シリーズA調達
MRRと成長率から、シリーズAで必要な調達額と想定される評価額の水準を試算します。
シリーズA調達ツール
計算式と考え方
調達額は「月間の資金消費額 × ランウェイ − 手元資金」で求めます。月1,500万円・24か月なら3.6億円、手元資金3,000万円を差し引いて3.3億円です。希薄化率18%を前提にするとポストマネー評価額は3.3億円÷0.18で約18.3億円になります。一方、MRR800万円・月次成長率8%なら12か月後のMRRは約2,015万円、ARRは約2.42億円で、評価倍率10倍なら参考評価額は約24.2億円です。既存株主の持株比率は75%から61.5%に下がります。
シリーズAで確認される主な指標
| MRRと成長率 | 月次で一定率の成長が継続しているかが焦点です。月8%前後の成長が続けば年3倍弱の水準になります。 |
|---|---|
| 解約率 | 月次1%を下回れば良好とされます。成長率が高くても解約が積み上がる事業は評価が伸びません。 |
| 顧客獲得コストの回収期間 | 獲得コストを粗利で回収するまでの月数です。12か月以内であれば投資を加速しやすい構造と見なされます。 |
| 希薄化率 | 15〜20%が一般的な範囲です。これを超えると次のラウンドで創業者の持分が薄くなりすぎます。 |
| 評価倍率 | 先行12か月のARRに対する倍率で議論されます。
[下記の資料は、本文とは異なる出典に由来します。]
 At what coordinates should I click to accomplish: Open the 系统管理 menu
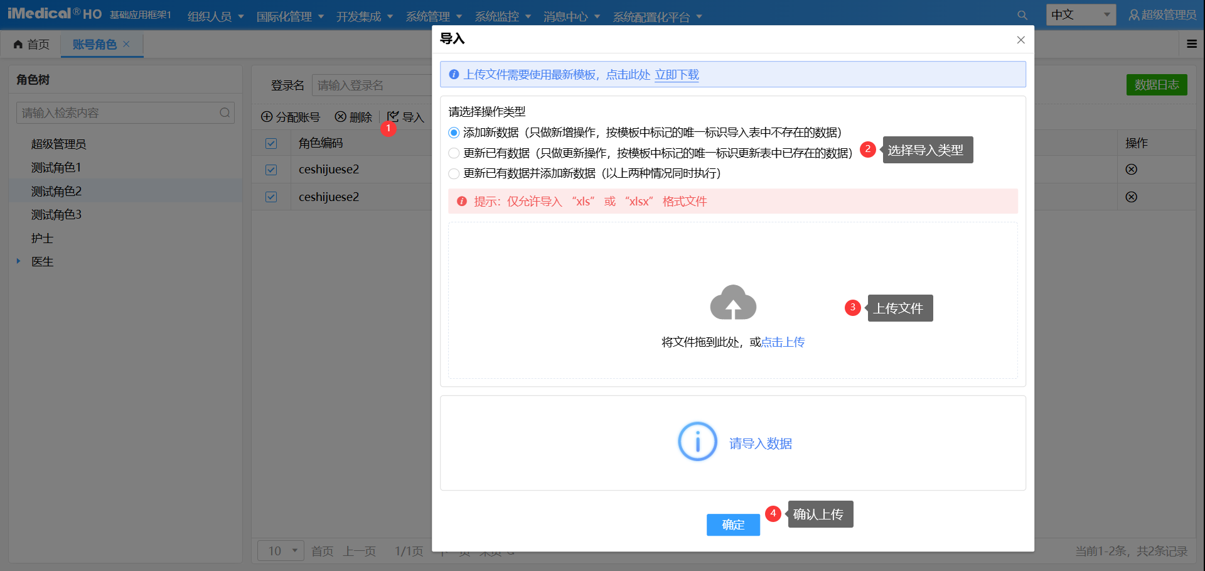[x=433, y=16]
成長率と解約率によって大きく変わる指標です。 |
シリーズA調達の詳しい解説
シリーズAで評価額がARR倍率で語られるのは、経常的な収益が積み上がる事業では現在の売上規模より成長の傾きのほうが将来価値を左右するためです。同じARR1億円でも、年3倍で伸びている事業と横ばいの事業では評価が数倍違います。倍率が成長率に連動して動くのはこのためで、月次成長率が高く解約率が低い事業ほど高い倍率が適用されます。反対に成長が鈍化すると倍率が急速に切り下がるため、前回ラウンドの評価額を下回る条件でしか調達できない事態も起こり得ます。実務で判断が分かれるのは、調達額を積み上げ式で決めるか評価額から逆算するかという点です。積み上げ式は必要な資金から出発するため過不足が生じにくい一方、その額が想定する希薄化率で成立する評価額を投資家が受け入れるとは限りません。逆算式は市場の相場観に沿いますが、調達した資金で計画を完遂できるかの検証が別途必要になります。実際の交渉では両方を並べ、乖離が大きければ調達額の調整か希薄化率の見直しで折り合いをつけます。この計算で二つの評価額を並べているのはそのためです。見落とされやすいのは、資金消費額が調達後に増えることです。シリーズAの資金使途は採用と販売投資が中心で、調達直後から月次の消費額は上がっていきます。現在の消費額に24か月を掛けた金額では、実際には18か月程度で尽きることも珍しくありません。採用計画に沿って消費額を段階的に増やした前提で必要額を積むほうが安全です。もう一つは、優先株式に付く条件の影響です。残余財産の優先分配、希薄化防止条項、取締役の指名権といった条件は持株比率の数字に表れませんが、将来の売却時の取り分や意思決定に大きく効きます。評価額を高く設定する代わりに条件が厳しくなる取引もあり、額面の評価額だけで比較すると実質を見誤ります。ストックオプションの原資をどのタイミングで設定するかも論点で、調達前に設定すれば既存株主の希薄化として吸収され、調達後に設定すれば新旧の株主が按分して負担します。条件の細部は法的な効果を伴うため、株主間契約や投資契約の内容については弁護士など専門家の確認を受けたうえで判断してください。
業界・現場での使い方
調達額の妥当性確認
必要資金からの積み上げと相場からの逆算を並べ、条件設定の無理を早期に発見できます。
評価額の交渉準備
ARR倍率から参考値を出すことで、提示された条件の位置づけを判断できます。
持分の将来設計
調達後の持株比率を確認し、次のラウンドまでに残せる余地を把握できます。
よくある間違い・注意点
- 現在の資金消費額でランウェイを計算する — 調達後は採用と販売投資で消費額が増えます。段階的に増える前提で必要額を積んでください。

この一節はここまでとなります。